Perhaps the most unusual one (as though there aren’t enough non-normative features to them) was a still white wine made from the local Vischoqueña grape. They meant to make a sparkling wine from it – though realised it would have to be a little less fizzy than sparkling wines drunk elsewhere because at altitudes such as the capital La Paz’s 3,640 m (11,940 ft), the wine would gush inconveniently unless they reduced the pressure in the bottle. They also realised they would have to leave the sediment in the bottle because in Bolivia there is none of the disgorging equipment that leaves champagne crystal clear.

But because of the pandemic, which has affected Bolivia, with its long, porous border with Brazil, particularly tragically, the border with Argentina was closed and their order of the sturdy bottles needed for sparkling wine never arrived, so Gowda had to turn his base wine for fizz into a still wine. He seems to have achieved this with aplomb, and the 2020 Blanc de Noirs has proved so popular with Bolivia’s better-heeled wine drinkers that he has had to make it again in 2021. ‘I just have to remember what I did. We’re learning every time we open a bottle’, he confessed. He describes himself as ‘addicted to learning’, which is what appealed to him about Bolivia.

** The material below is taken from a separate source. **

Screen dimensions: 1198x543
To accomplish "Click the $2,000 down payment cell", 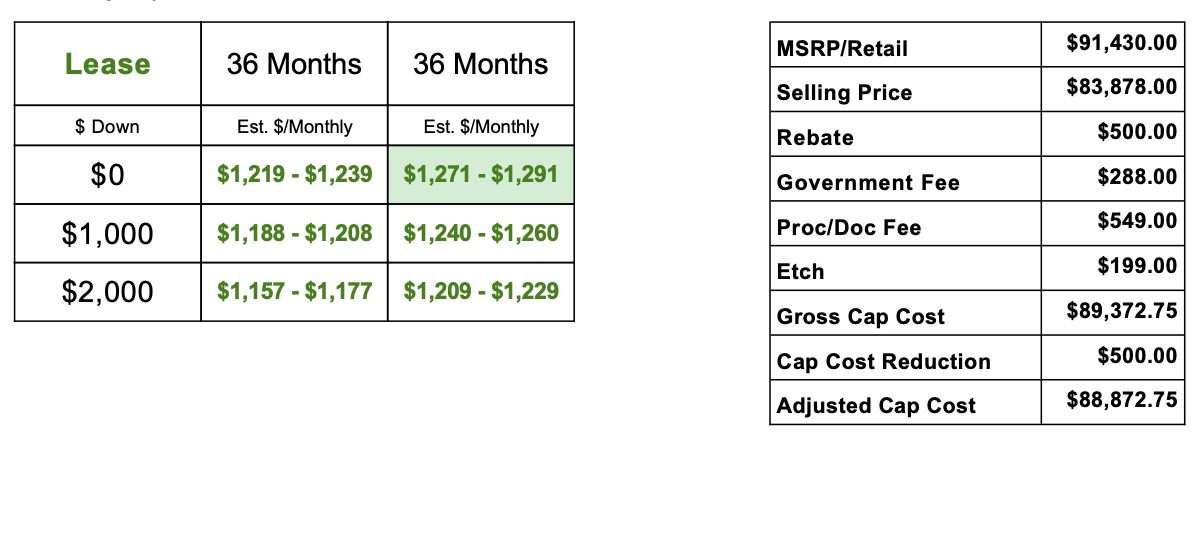I will click(x=108, y=292).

The other two 2020s are a white from the Moscatel grapes that María Jose instructed him ‘shouldn’t taste like a Moscatel’ and is a pungent dry white with some burgundian features to it, and a very pale dry Negra Criolla red that is much more sophisticated than many of the new-wave light reds being produced today from the same variety under the synonym País on the other side of the Andes in Chile. I picked up a pepper note in this wine and apparently this particular vineyard (if vineyard is the right word for such a wilderness) is full of the pink-peppercorn trees known as molle here. One of the two additional vineyards they sourced fruit from in 2021 is called Los Membrillos because it is full of wild quince trees, with a predictable effect on the grape juice.

Nayan Gowda making Jardin Oculto wine in Bolivia

They made only 5,000 bottles in 2020 – with some difficulty because Gowda dislocated his shoulder – and have not increased production in 2021 because they have not yet been able to develop any export markets, even though apparently there has been considerable interest from Miami, where María Jose visits her mother. They are stymied by a chronic lack of equipment. All Gowda had access to while winemaking was a hydrometer, a thermometer, a pump, the small basket press pictured above, two hoses and a few small tanks; the wines can boast of being unfined and unfiltered for entirely practical reasons. The sort of analysis required for international trade is virtually impossible because there are no accredited labs in Bolivia and anyway any chemicals needed are extremely tightly controlled because they are assumed to be being used for cocaine production. Sampling the grapes, vital in deciding when to pick, is hampered by the wide variation in height off the ground. The sugar content of grapes growing up the same tree can vary by as much as an amount that would produce one or even 1.5 per cent of alcohol in the resulting wine.

There is no cool room in the winery but Gowda ensures that the truck carrying the grapes to the winery parks overnight in the mountains at 3,400 m (11,150 ft) so that grapes that were picked in temperatures of 25 °C arrive at the winery having been naturally cooled to 8 °C. This is just one of the challenges that have had to be met by lateral (perhaps an inappropriate word in this context) thinking.

Throughout his Bolivian adventures Gowda kept his social-media followers enthralled by his tales of sneaking into the winery in the pandemic to check on the progress of his ferments, equipment shortages, electricity outages and quarantines. His recent return from Bolivia entailed 10 days in the Four Points hotel at Gatwick Airport where he savoured a care package sent by one of his more avid online followers.

So what next? He really wanted to help out a friend with a vineyard in Bhutan which is at about the same elevation as Cinti Valley but winemaking is on hold there because of COVID. He has persuaded his doctor parents to return to India from Derbyshire. Perhaps he could offer a helping hand to the developing Indian wine industry?